Along with the expected increase in the number of market suppliers, M2M telecoms service providers will be keen to develop their own capabilities in the next wave of market demand. This concurrent drive towards differentiation will not only accelerate market development in “new” M2M application areas, but also enterprises’ realisation of machine data analytics use in the next few years. Thus far, the market has also observed the use of pay-as-you-drive insurance as a result of the connected car opportunity. The use of smart meter data should also spread among utilities market leaders, where data analytics companies such as Opower have made significant progress in penetrating the use of data for improved customer services. In the next 2 years, these applications will continue, but there will also be greater integration of enterprise mobility data with industrial control systems data. Many of the telecoms service providers within the 2 operator-led M2M groupings have varying success in facilitating these business needs. In particular, Frost & Sullivan believes such European companies as Telefonica, Deutsche Telekom, and Orange Business Services will be the companies to watch as they develop converging communications and IT propositions for their enterprise customers.

The standalone telecoms companies

The 2 M2M groupings have another commonality. Neither includes the membership of any operator based in the United States; Verizon and AT&T are not official members. Seen together with Vodafone’s preference to stay out of these organisations, such an “independent” stance may reflect a non-verbal signal to its peers and customers in their confidence to determine their own M2M roadmap, including their M2M ecosystem partners and portfolio.

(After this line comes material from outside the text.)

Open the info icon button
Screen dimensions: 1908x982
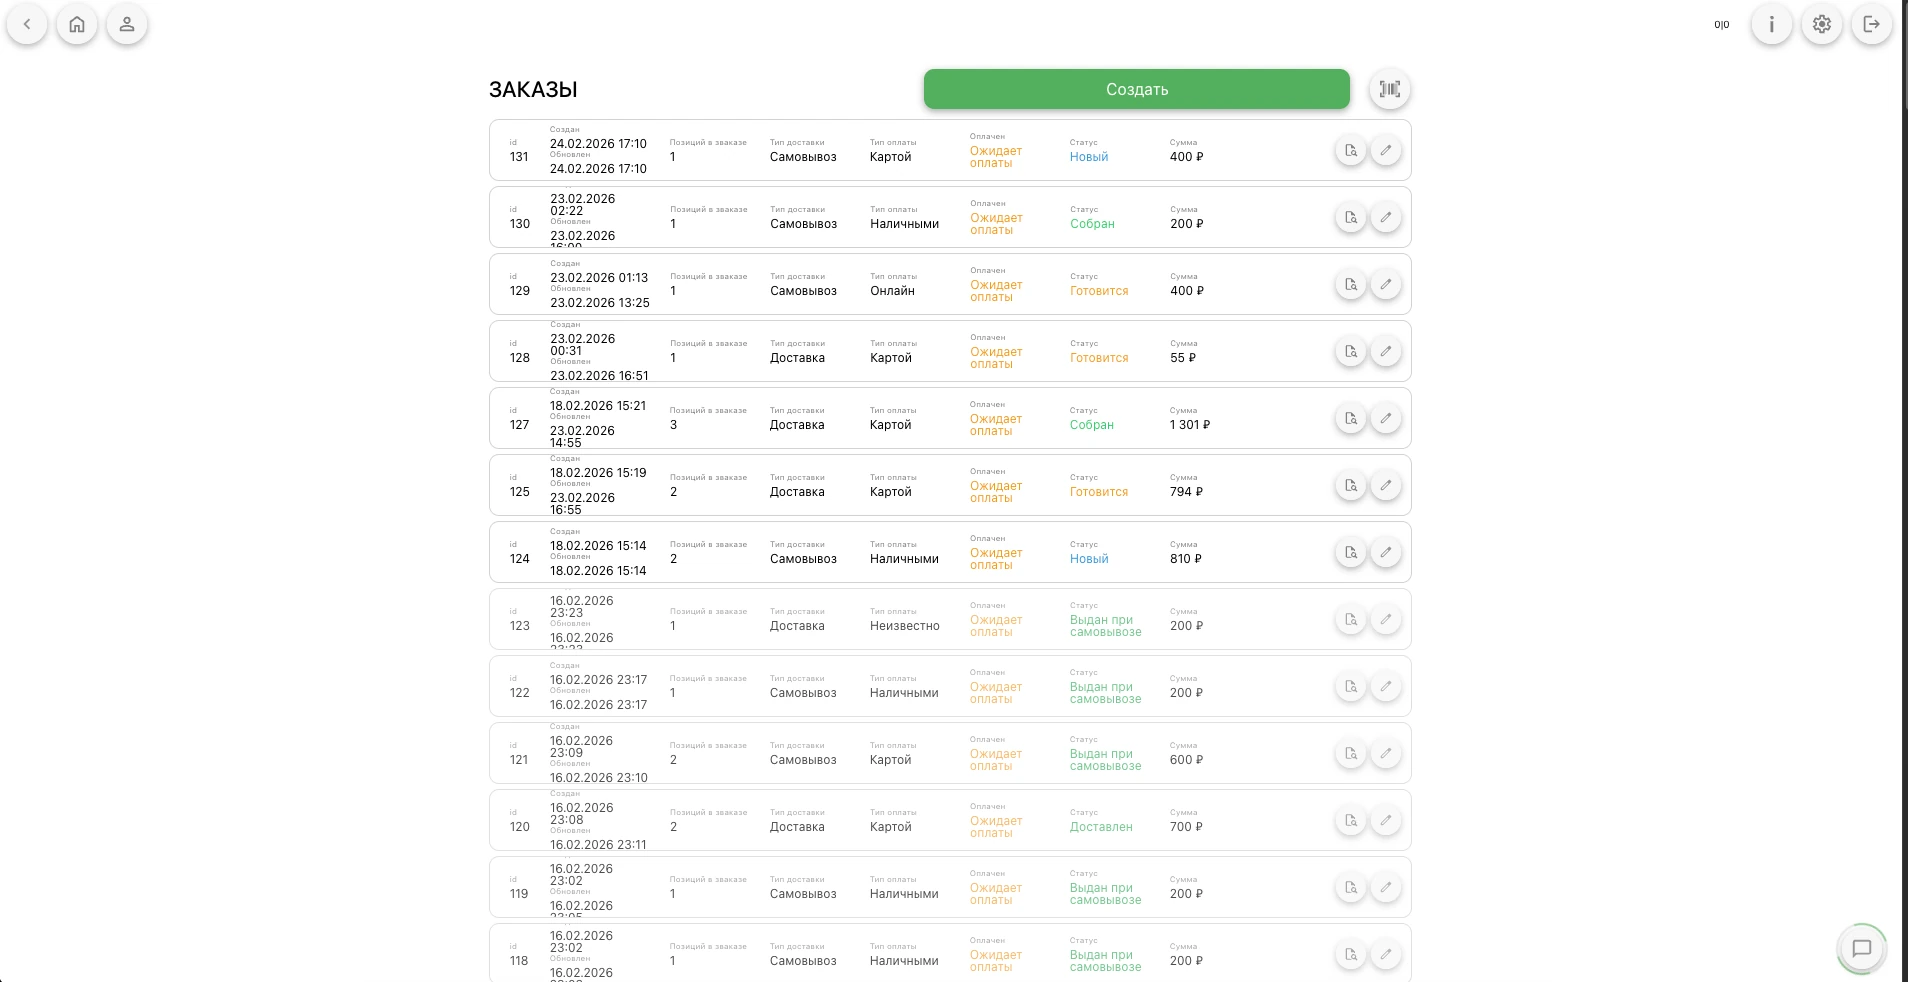click(1771, 24)
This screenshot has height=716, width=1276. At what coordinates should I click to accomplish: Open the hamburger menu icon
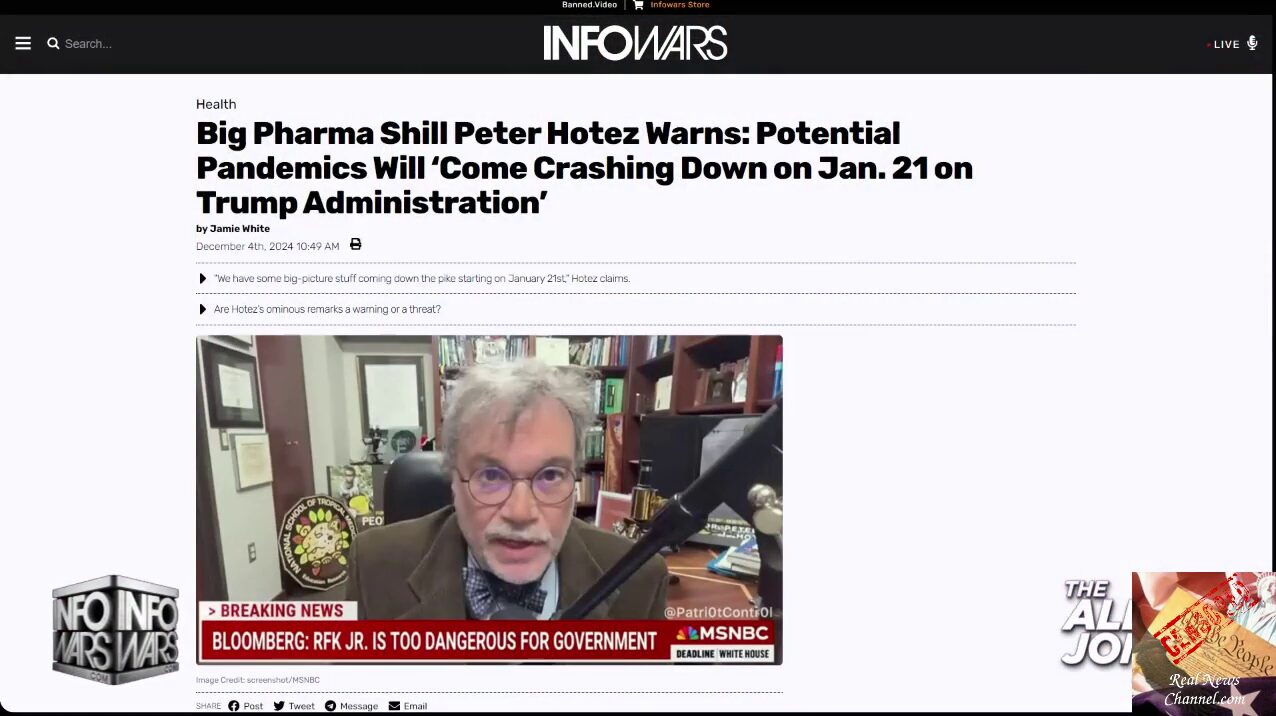[23, 43]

This development reflects the different roles of telecoms service providers in the M2M market. On one hand, full-service, end-to-end telecoms service providers with connectivity, IT, and managed services capabilities operate. A similar offering will be made by telecoms service providers with a combination of connectivity and managed services capabilities. Finally, on the other hand, there will be a group of telecoms service providers interested only in enabling the connectivity piece of the M2M project. Frost & Sullivan believes that to accelerate M2M adoption, there must be a coordinated effort to reduce barriers to entry. As Tier I telecoms service providers strive to create an unique proposition by climbing up the M2M architecture, there will also be expectations of commercially-viable innovations to achieve the connected society vision beyond 2020.